Simple Vegetable Rolled Omelet
Homemade & Colorful Vegetable Rolled Omelet
This is a delicious rolled omelet recipe that’s quick and easy to make using leftover vegetables from your fridge. With its vibrant colors and soft texture, it’s a perfect, satisfying side dish for breakfast or lunchboxes that both kids and adults will love. Create a wonderful meal with simple ingredients!
Basic Ingredients- 4 Eggs
- 1 stalk Green Onion
- 1/8 Onion
- 1/8 Green Bell Pepper
- 1/8 Yellow Bell Pepper
- 3 pinches Salt (or 1/2 tsp Saeujeot/fermented shrimp)
Cooking Instructions
Step 1
First, wash and prepare the vegetables for the rolled omelet. Finely chop the green onion. Mince the onion and the green and yellow bell peppers very finely. Chopping the vegetables finely ensures they mix well with the eggs and have a tender texture when cooked.
Step 2
In a large bowl, crack the 4 eggs. Add the 3 pinches of salt. (Alternatively, finely minced Saeujeot can be added for a savory depth of flavor.) Use a whisk or chopsticks to beat the eggs gently until the yolks and whites are well combined and the mixture is smooth. Avoid over-whisking, as too much foam can cause the omelet to fall apart.
Step 3
Once the egg mixture is well beaten, add the prepared minced vegetables and mix gently once more. Ensure the vegetables are evenly distributed throughout the egg mixture.
Step 4
Heat about 1-2 tablespoons of cooking oil in a non-stick pan over low heat. Use a paper towel to thinly coat the entire surface of the pan with oil.

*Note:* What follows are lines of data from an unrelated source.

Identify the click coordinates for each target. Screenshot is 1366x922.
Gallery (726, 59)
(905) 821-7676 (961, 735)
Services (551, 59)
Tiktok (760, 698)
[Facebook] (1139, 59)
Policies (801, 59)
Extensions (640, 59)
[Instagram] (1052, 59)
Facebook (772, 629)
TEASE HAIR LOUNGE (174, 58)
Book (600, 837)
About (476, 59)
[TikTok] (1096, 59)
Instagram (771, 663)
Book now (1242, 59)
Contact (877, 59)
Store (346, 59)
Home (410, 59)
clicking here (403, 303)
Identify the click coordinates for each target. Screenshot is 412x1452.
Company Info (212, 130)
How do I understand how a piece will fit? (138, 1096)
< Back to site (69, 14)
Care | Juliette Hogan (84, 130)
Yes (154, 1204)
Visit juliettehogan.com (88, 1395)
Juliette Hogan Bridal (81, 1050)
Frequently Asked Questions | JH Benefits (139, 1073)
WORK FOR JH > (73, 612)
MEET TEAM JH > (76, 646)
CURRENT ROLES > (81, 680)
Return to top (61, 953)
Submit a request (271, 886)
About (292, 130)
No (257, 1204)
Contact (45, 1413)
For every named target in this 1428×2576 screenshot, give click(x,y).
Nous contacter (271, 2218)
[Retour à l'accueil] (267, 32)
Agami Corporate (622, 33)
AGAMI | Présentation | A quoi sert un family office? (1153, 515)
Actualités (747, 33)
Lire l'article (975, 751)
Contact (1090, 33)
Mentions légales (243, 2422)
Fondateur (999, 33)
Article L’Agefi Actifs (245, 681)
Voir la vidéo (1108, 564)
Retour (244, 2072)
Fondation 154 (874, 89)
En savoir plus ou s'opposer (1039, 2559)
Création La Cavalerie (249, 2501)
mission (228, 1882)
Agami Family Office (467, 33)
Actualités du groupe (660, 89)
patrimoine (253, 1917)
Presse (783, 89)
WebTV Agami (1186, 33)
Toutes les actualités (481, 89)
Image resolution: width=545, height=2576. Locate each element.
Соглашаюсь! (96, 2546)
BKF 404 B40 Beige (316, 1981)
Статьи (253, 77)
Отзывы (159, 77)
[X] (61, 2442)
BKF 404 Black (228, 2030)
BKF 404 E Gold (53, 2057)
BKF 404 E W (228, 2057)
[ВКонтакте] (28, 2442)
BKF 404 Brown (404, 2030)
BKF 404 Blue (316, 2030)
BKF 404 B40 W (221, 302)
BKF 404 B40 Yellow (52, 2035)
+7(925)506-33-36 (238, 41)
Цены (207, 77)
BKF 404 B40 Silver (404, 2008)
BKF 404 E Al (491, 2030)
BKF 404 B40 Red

Pour about 1/3 to 1/2 of the egg mixture into the pan and spread it thinly. It’s crucial to make a thin layer, as a thick omelet will be difficult to roll.
Step 5
When the bottom layer is slightly cooked and the edges begin to set, carefully start rolling the omelet from one end using chopsticks or a spatula. If you try to roll it when it’s too hot, the egg might tear. Wait until the bottom is firm enough before rolling. Once you’ve rolled it to the end, pour a little more egg mixture into the empty space in the pan. Gently lift the rolled omelet and pour the new egg mixture underneath it. Repeat this process, gradually increasing the size of the rolled omelet.
Step 6
Once the omelet is mostly formed, slightly increase the heat to medium-low and gently roll the omelet back and forth to ensure all sides are evenly golden brown. This creates a delicious omelet with a slightly crisp exterior and a moist interior. Make sure it’s cooked through to prevent it from falling apart when sliced.